__Work to complete__
Looking through the listing that follows, count every line with the string "computer" and state the number alone.

__Available data__
════════════════

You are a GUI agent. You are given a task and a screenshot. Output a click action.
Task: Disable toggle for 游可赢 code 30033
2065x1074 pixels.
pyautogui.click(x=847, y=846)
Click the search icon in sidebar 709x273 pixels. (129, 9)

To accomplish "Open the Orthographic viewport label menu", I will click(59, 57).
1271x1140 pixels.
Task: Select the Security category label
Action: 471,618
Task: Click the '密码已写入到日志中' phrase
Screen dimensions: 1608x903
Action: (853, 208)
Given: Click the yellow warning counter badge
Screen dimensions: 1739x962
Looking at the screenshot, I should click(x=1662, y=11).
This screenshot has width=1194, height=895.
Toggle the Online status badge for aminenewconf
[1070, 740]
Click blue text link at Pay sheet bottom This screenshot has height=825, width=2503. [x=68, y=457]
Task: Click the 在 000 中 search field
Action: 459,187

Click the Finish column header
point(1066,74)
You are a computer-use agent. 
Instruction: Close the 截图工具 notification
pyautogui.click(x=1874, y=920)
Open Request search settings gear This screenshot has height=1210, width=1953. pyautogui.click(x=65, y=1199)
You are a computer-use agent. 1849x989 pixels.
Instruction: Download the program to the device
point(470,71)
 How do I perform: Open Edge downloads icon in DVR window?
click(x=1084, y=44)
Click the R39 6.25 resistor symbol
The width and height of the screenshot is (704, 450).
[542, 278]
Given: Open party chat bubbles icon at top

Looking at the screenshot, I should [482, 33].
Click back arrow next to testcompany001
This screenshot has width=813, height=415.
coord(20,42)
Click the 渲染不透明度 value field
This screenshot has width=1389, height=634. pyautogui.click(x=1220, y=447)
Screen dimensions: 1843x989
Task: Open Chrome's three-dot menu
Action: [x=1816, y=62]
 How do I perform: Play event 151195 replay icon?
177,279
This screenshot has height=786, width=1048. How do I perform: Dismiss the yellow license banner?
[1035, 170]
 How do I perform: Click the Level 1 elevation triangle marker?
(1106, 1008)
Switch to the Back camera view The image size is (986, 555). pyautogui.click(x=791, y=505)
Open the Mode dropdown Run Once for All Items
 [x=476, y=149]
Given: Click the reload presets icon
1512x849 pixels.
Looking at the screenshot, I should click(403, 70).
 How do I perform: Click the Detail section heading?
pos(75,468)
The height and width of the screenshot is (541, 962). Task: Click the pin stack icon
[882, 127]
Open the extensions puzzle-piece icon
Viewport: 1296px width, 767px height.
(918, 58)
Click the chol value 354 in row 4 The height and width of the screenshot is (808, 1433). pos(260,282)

════════════════

__Finished exercise__
2